§ TRECHO FORNECIDO
———

O presidente do STF, Dias Toffoli, respirou fundo e criou alguma coragem para repudiar os sistemáticos ataques que se fazem à corte. Gilmar Mendes tem sido duríssimo, Luiz Fux deu uma interpretação decisiva sobre o papel das Forças Armadas, e Alexandre de Moraes vai em frente.

Evitando confrontos inúteis, as torcidas organizadas mostram a importância de um mínimo de manifestação contra a demência da direita.

Ainda assim, uma grande parcela de opositores a Bolsonaro parece intimidada; ainda há quem vacile diante da tese do impeachment.

Fico pensando quais seriam as causas para tanta hesitação.

Ilustração dividida em quatro quadrantes com fundo verde e um losango amarelo em cada um em referência à bandeira do Brasil. Em três cenas, há uma bomba que está com o pavio aceso e cada vez mais curto. No último quadrante, há apenas uma explosão
Ilustração - André Stefanini

Claro que existem fatores objetivos —a correlação de forças no Congresso, os 30% que apoiam o governo nas pesquisas de opinião, a presença de um general como vice.

Discuti esses pontos em artigo na semana passada: para mim, nada disso seria um obstáculo muito forte.
Mas também há componentes subjetivos, psicológicos em jogo.

Começo com um caso específico. Por que Lula e o PT fazem tanto corpo mole na resistência a Bolsonaro?

É possível, em primeiro lugar, que a ideia de um impeachment tenha traumatizado demais a companheirada. No convencimento de que a destituição de Dilma foi um golpe (concordo em boa parte), o lulismo fica temeroso de ser chamado de “golpista”.

Mas os incontáveis crimes de responsabilidade de Bolsonaro só reforçam, na verdade, a percepção de que as pedaladas de Dilma foram uma insignificância, um pretexto, uma lorota.

———

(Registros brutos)
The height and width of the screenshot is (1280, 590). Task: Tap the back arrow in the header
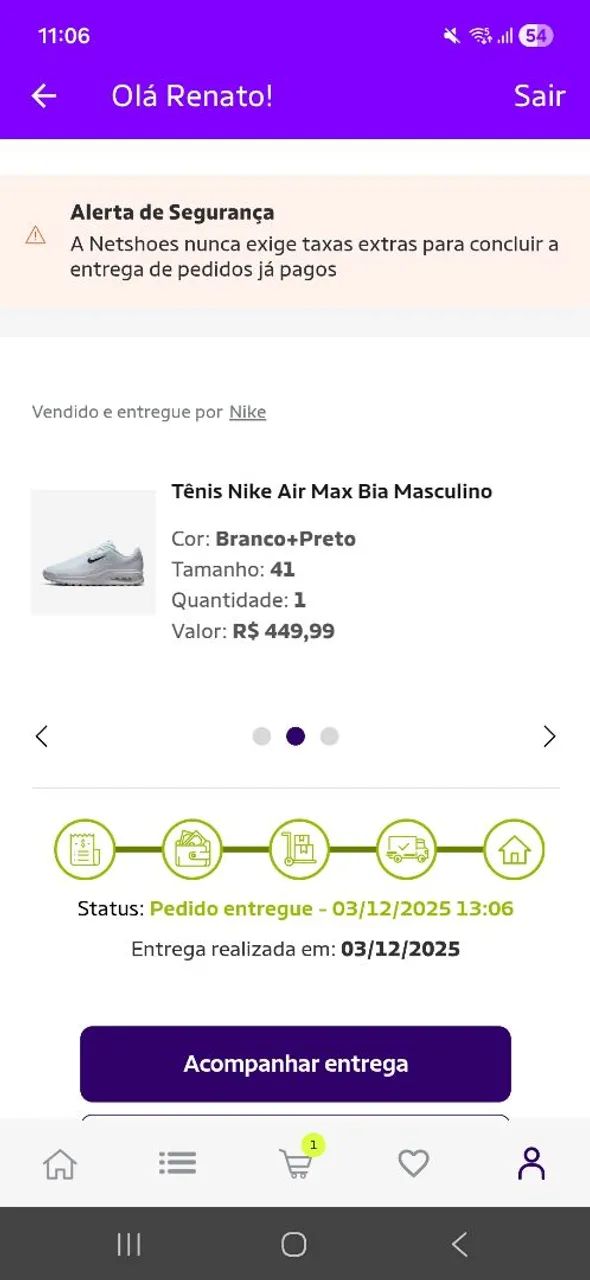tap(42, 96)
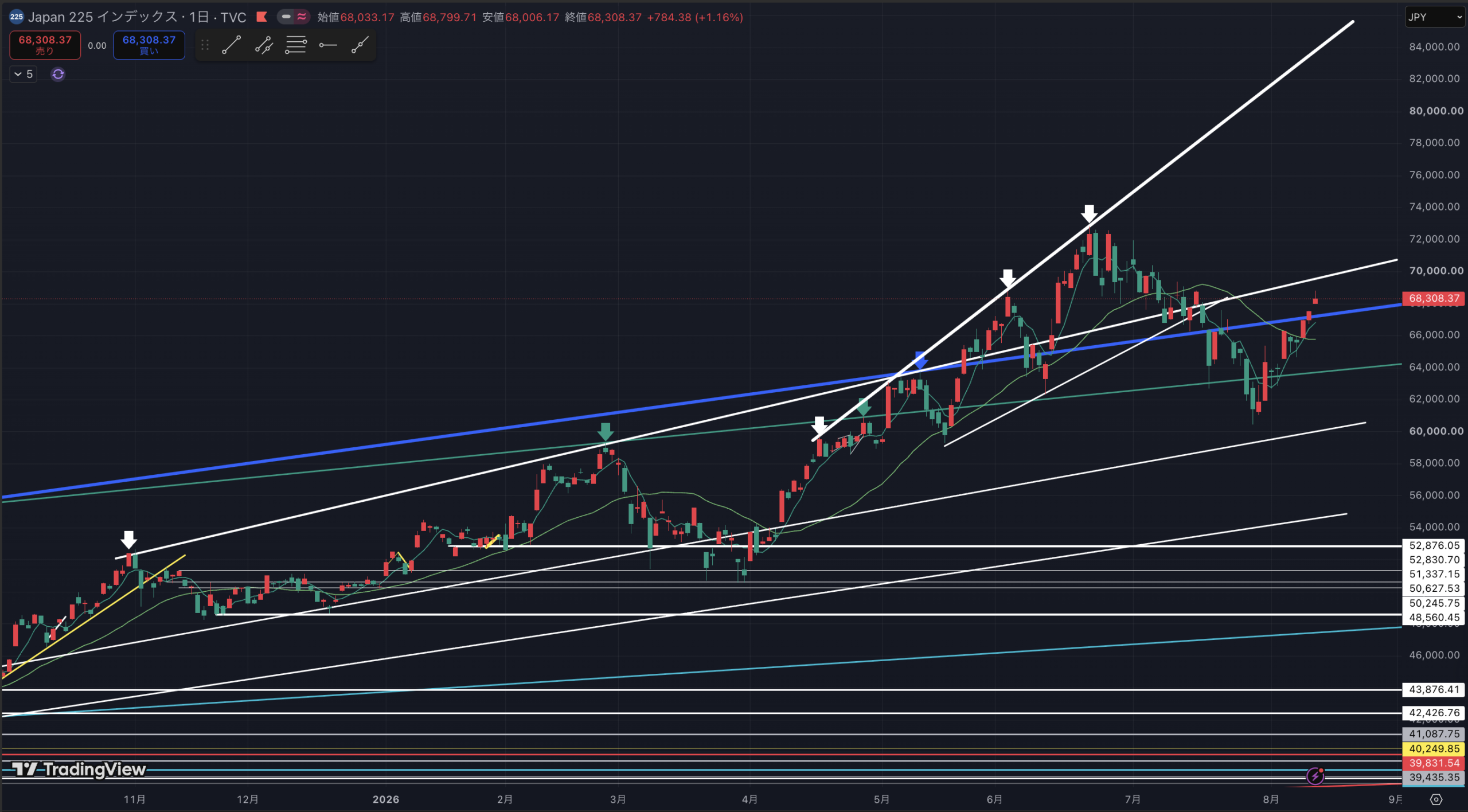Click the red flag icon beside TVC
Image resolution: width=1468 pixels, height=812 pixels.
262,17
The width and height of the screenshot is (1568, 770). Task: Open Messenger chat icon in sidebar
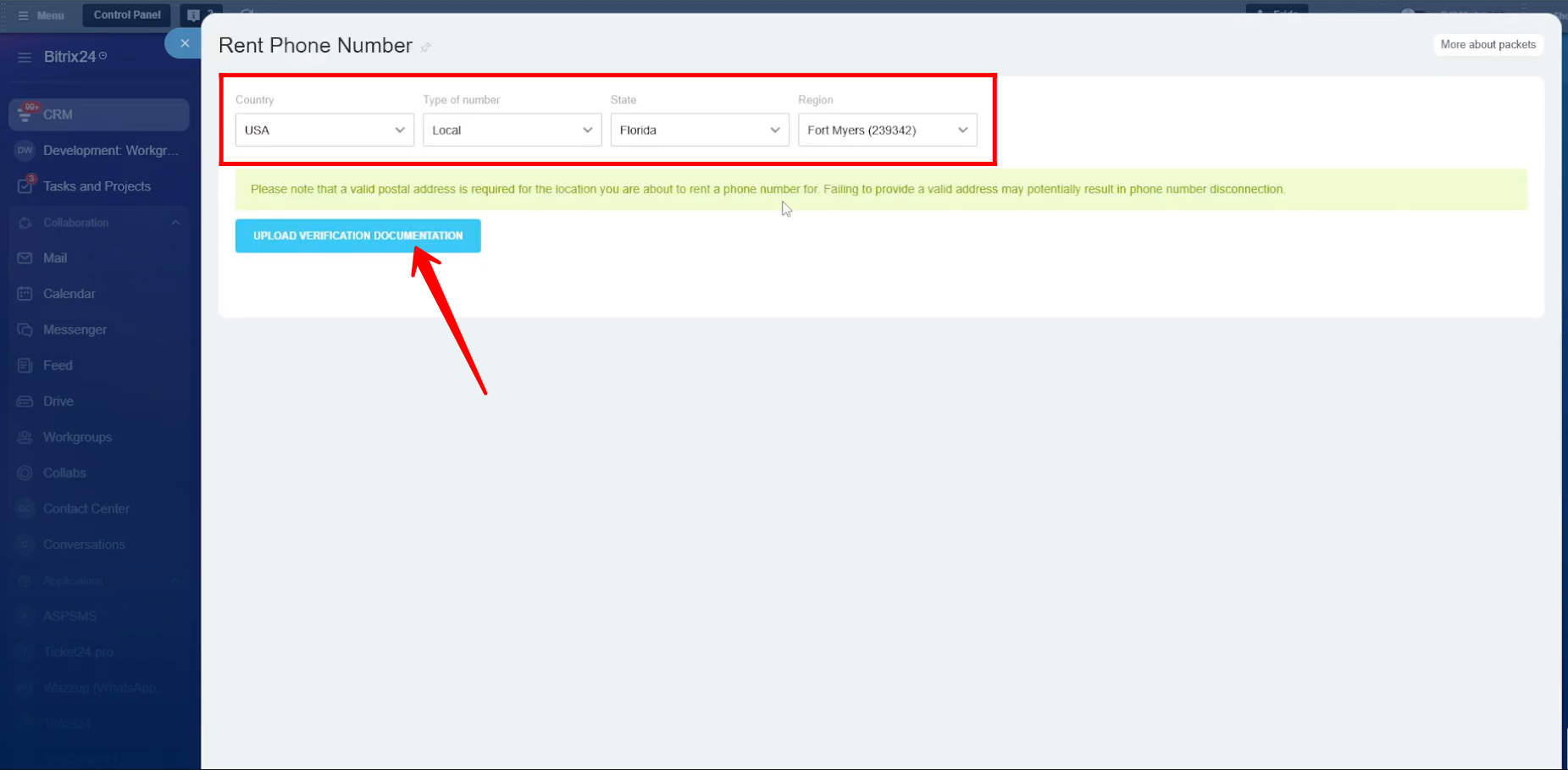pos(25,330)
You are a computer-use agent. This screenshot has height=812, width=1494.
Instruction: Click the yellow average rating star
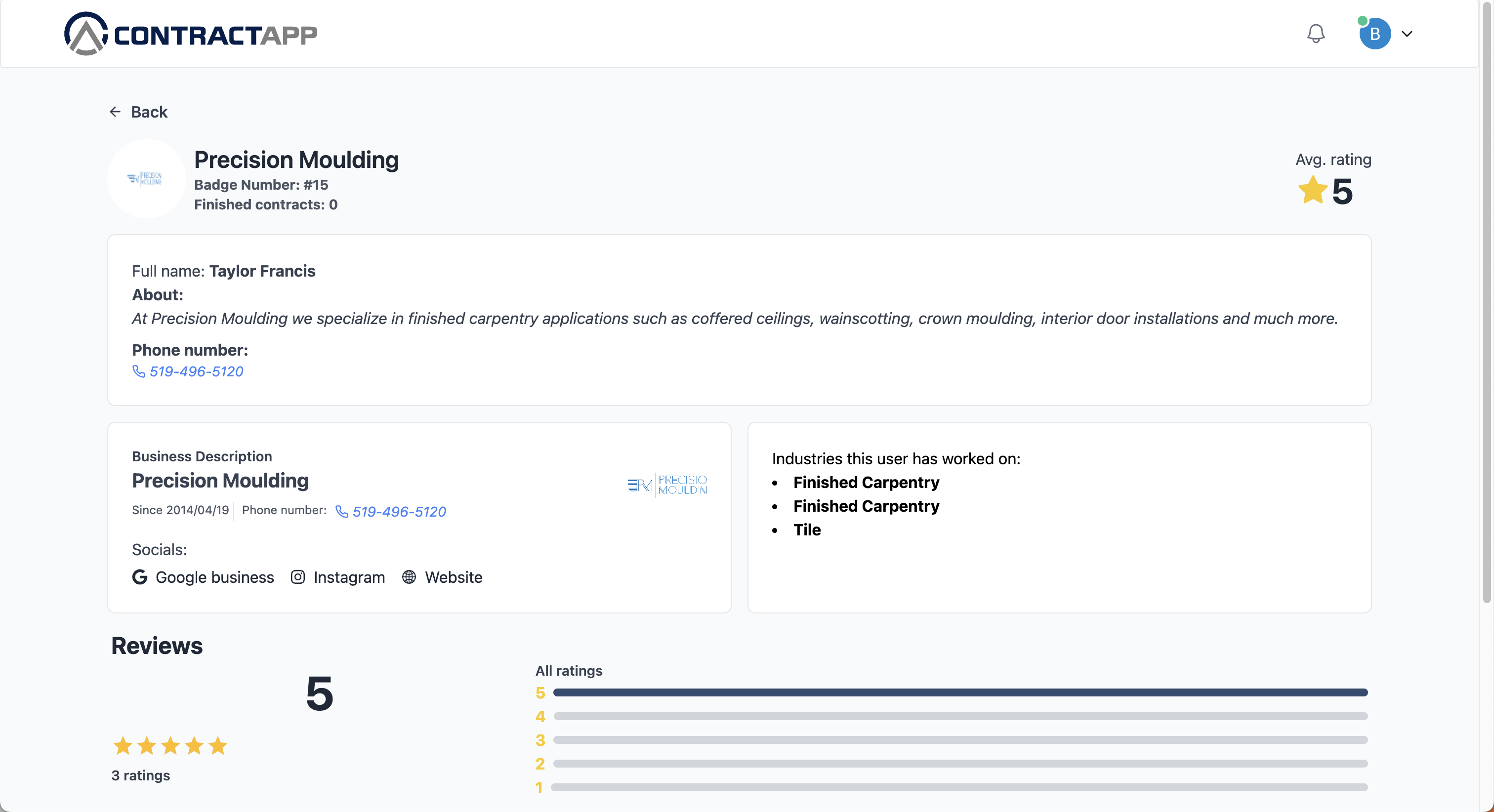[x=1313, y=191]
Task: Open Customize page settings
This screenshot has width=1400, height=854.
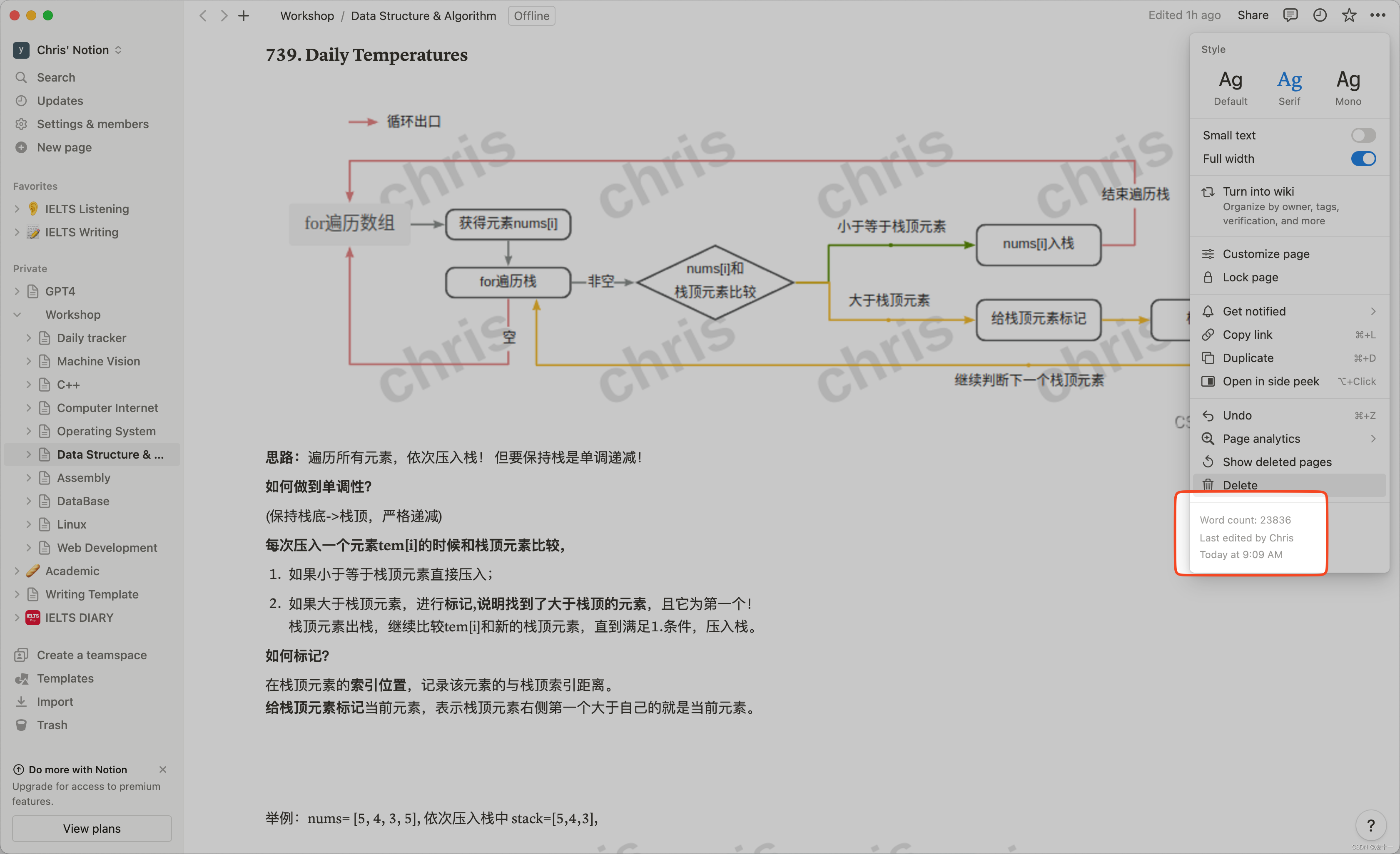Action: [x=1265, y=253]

———

§ DESAFIOS
- a) Traduza para o inglês esta frase do texto sobre a oposição a Bolsonaro: "Fico pensando quais seriam as causas para tanta hesitação."
- b) Edite os registros no trecho que vai da linha com "You are a computer-use" até o fim, trocando "yellow" por "golden" e deixando todo o resto igual. Não inclua as imagens na resposta.

§ RESPOSTAS DO EXERCÍCIO
- a) I keep wondering what the causes of so much hesitation might be.

- b)
You are a computer-use agent. This screenshot has height=812, width=1494.
Instruction: Click the golden average rating star
[x=1313, y=191]
Task: Open Customize page settings
This screenshot has width=1400, height=854.
Action: [x=1265, y=253]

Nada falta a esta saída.